The Bi-Conundrum: Queer Identity in a Heterosexual Relationship

By Louise Alvarez

I’ve always found women beautiful. But, growing up in the Middle East, I never assumed it had anything to do with my sexuality. 

I never even met a queer person until I was sixteen. I did not understand what it meant to be queer. When I eventually made this discovery, I started questioning everything I thought I knew about myself. 

When I was seventeen, my best friend and I joked about how we would dump our boyfriends and just date each other. We thought we were being ironic; it was a funny but impossible joke. Neither one of us wanted to confess to the other that there was an element of truth hidden within that light-hearted proclamation. She was beautiful, and I was attracted to her, and I denied it. 

Fast forward to 2018, my first year at university. While I had finally acknowledged that I might be bi-curious, I was still in denial about my attraction to women. Things changed when I kissed a girl for the first time in a club. I was drunk and shamelessly flirting with her. I was not embarrassed or worried. After kissing and dancing together all night, she asked me whether I wanted to talk about it; whether I wanted to talk about what it meant. I don’t think I’ve run away faster from a situation than I did then. 

Even later, when I told this story, I still told it with an incredulous tone – as if she was the one who was reading into things and was asking me something unreasonable. It’s then that I became aware of just how much self-loathing and shame I was holding on to. It’s as if I suddenly had a realisation that I was ‘allowed’ to be gay, that I could be queer. That I could be whatever the fuck I wanted to be. 

I had that realisation too late. 

I’m now in a long-term heterosexual relationship. I’m terrified, after suppressing part of my identity for so long, that my bisexuality is somehow not ‘valid.’ That my sexuality can somehow be dismissed. That just because I am dating a man means that I cannot possibly be attracted to women. It’s precisely for these reasons that I wanted to come out to my mom. It was important to me to be able to share with her a part of my identity that I’d been hiding, a part that I had been ashamed of for so long but no longer wanted to be. 

At first, she seemed to accept it. Now, though, I can’t help but feel that she is still, either consciously or subconsciously, expecting a ‘traditional’ (heteronormative) life for me. That I will ‘eventually’ end up with a man. And it is SO frustrating that this presupposition about the bisexual identity and who we end up being, who we are supposed to be, exists.

I find that these biases exist everywhere. There is even an internal bias in me that seeks to quiet my queerness: I don’t have sex dreams. I’ve almost had numerous sex dreams, all of which were about women. But each time in my dream, I would remind myself that I am in a heterosexual relationship. Then I’d wake up. This deep, ingrained guilt stems from dominant hetero ideals that surround us everywhere. It’s time to leave those ideals behind. 

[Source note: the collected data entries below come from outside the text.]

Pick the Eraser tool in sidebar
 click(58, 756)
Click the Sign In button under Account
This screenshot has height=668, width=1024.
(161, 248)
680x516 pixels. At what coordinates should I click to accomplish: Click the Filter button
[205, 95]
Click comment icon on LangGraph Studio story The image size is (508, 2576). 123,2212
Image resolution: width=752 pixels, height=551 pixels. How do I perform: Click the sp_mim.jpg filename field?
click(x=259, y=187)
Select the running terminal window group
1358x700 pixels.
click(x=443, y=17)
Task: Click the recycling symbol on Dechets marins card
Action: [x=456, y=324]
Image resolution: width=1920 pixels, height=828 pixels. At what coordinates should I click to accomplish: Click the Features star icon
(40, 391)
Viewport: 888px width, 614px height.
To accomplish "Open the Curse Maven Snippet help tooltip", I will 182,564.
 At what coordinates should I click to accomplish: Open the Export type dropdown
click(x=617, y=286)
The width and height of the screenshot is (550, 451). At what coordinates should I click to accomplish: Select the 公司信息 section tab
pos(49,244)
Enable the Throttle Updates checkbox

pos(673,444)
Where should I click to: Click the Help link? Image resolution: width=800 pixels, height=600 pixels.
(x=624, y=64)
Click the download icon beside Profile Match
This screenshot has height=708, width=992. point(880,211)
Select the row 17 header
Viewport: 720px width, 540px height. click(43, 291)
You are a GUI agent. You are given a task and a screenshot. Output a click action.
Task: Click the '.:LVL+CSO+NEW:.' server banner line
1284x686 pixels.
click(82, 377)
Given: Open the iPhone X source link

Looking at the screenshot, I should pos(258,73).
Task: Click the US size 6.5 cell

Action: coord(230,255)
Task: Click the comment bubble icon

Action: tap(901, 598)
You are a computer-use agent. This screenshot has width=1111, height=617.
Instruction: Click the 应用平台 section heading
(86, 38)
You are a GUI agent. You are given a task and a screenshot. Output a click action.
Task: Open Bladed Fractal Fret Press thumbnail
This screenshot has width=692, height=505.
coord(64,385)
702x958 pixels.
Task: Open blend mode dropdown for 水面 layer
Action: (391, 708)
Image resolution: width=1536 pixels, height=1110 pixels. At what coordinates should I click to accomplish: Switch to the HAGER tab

I am finally starting to accept that being in a monogamous heterosexual relationship does not invalidate my sexuality. Nor does being bisexual imply that I’m 50% straight and 50% gay. My sexuality is whatever I make of it. And it’s incredibly liberating to finally say it out loud and write it down and be able to share it. 

Your sexuality is YOURS. You get to define the narrative of who you are, regardless of what relationship you are in.